Task objective >>
Excluding pictures, reproduce word for word the lines from the one containing "You are a computer-use agent." through the end of the material below.

-------- Data records

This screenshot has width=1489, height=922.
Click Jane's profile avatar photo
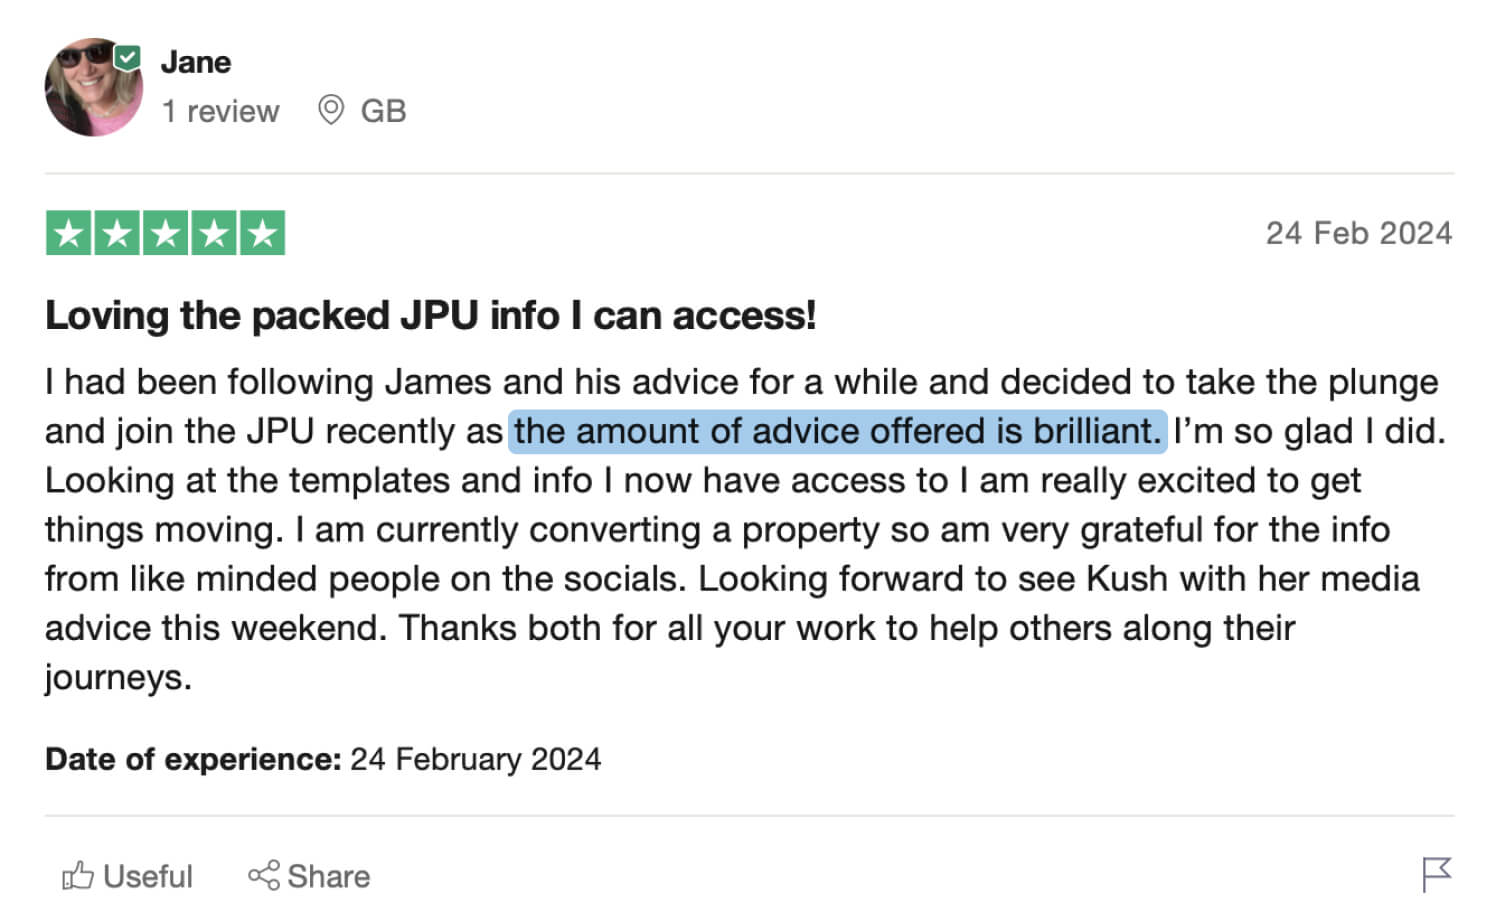pos(92,88)
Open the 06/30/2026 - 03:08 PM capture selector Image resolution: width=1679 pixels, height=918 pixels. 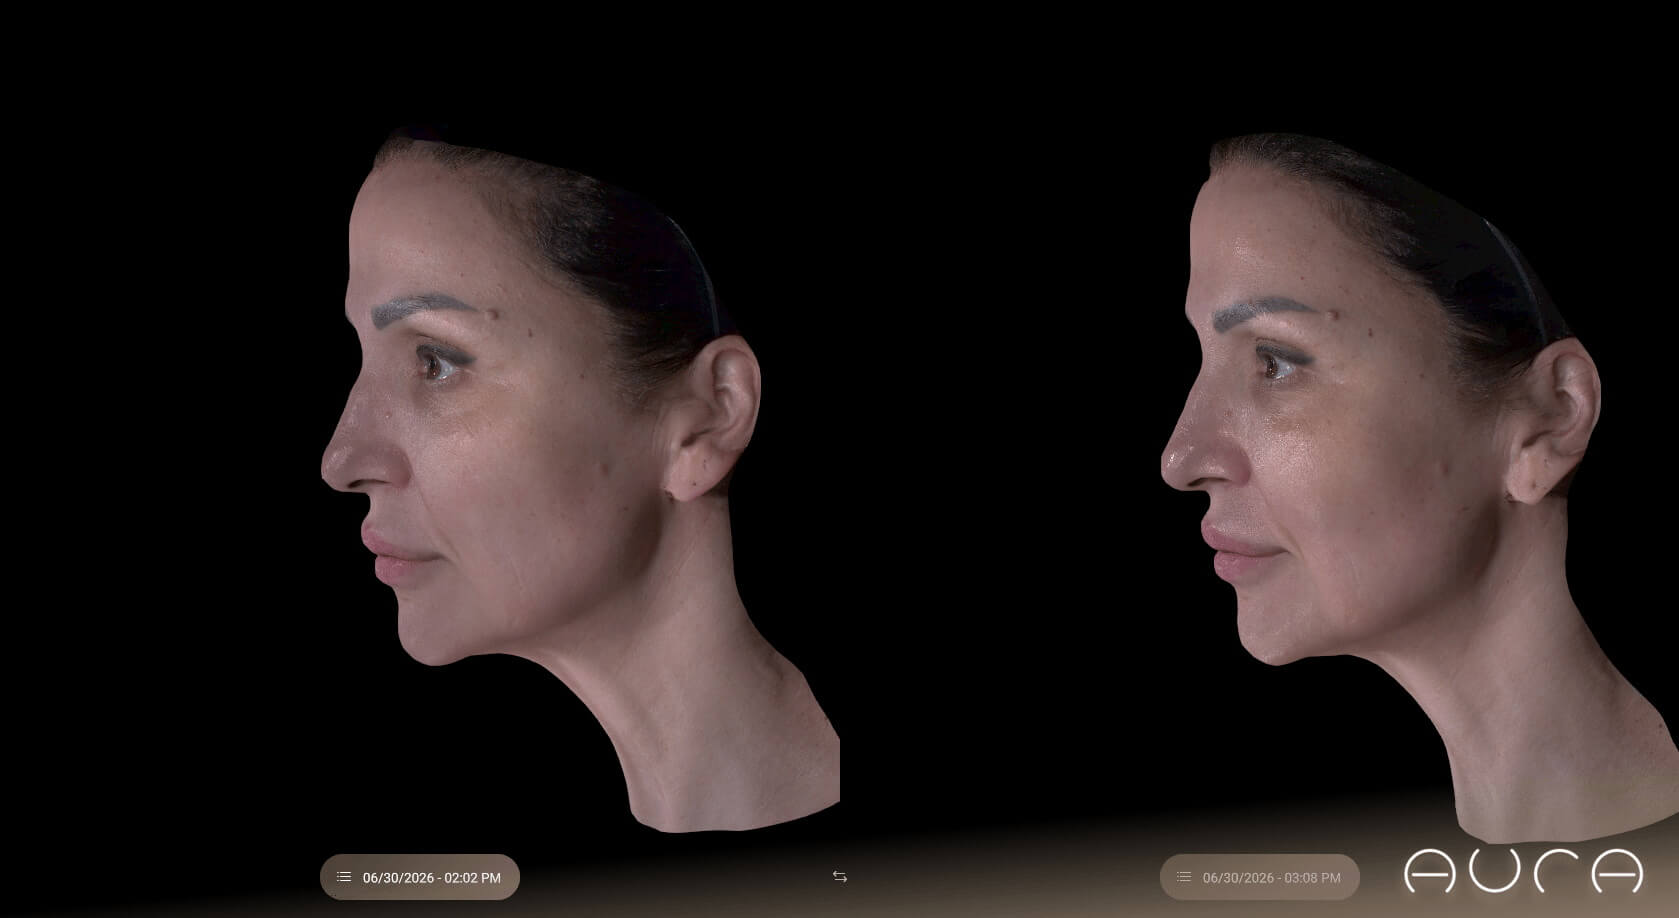click(x=1260, y=877)
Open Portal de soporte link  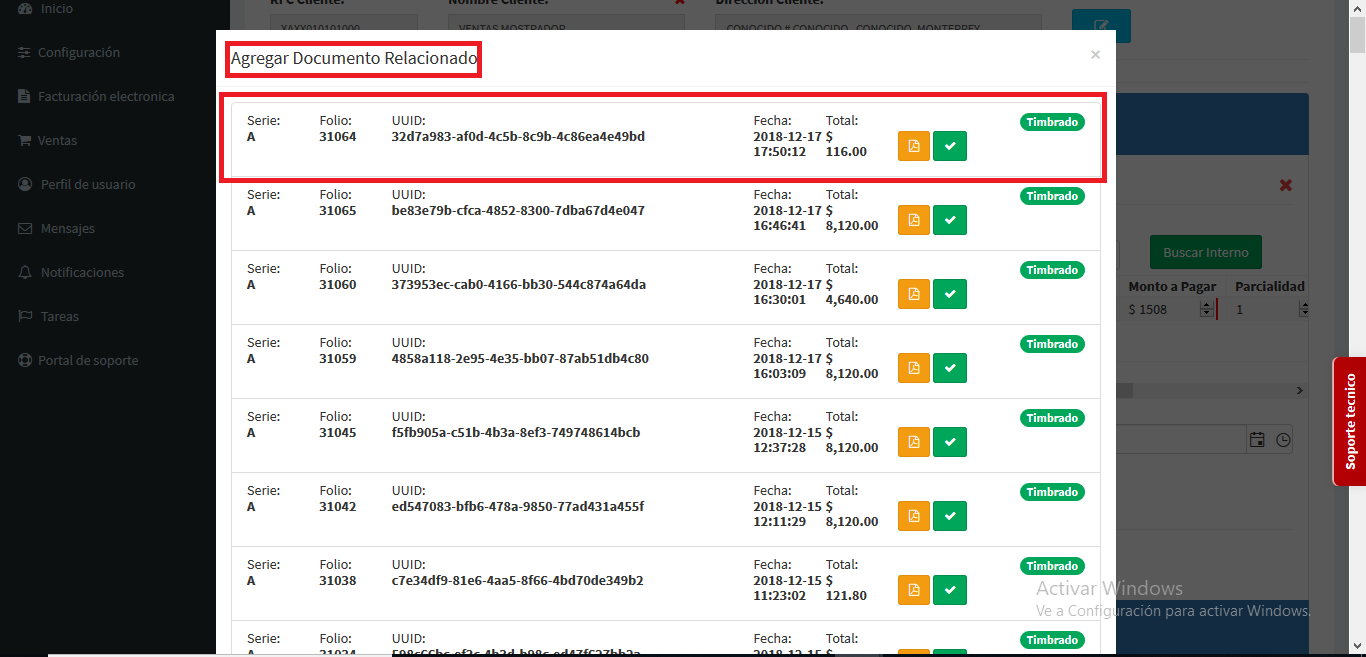coord(89,360)
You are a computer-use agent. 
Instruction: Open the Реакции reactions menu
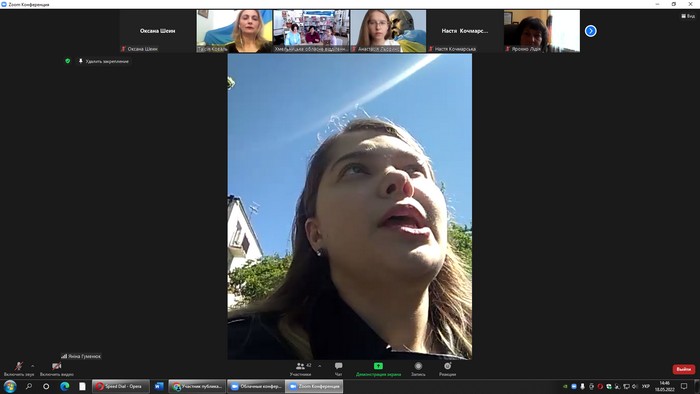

----------------

Response to the task >>
You are a computer-use agent. 
Instruction: Open the Реакции reactions menu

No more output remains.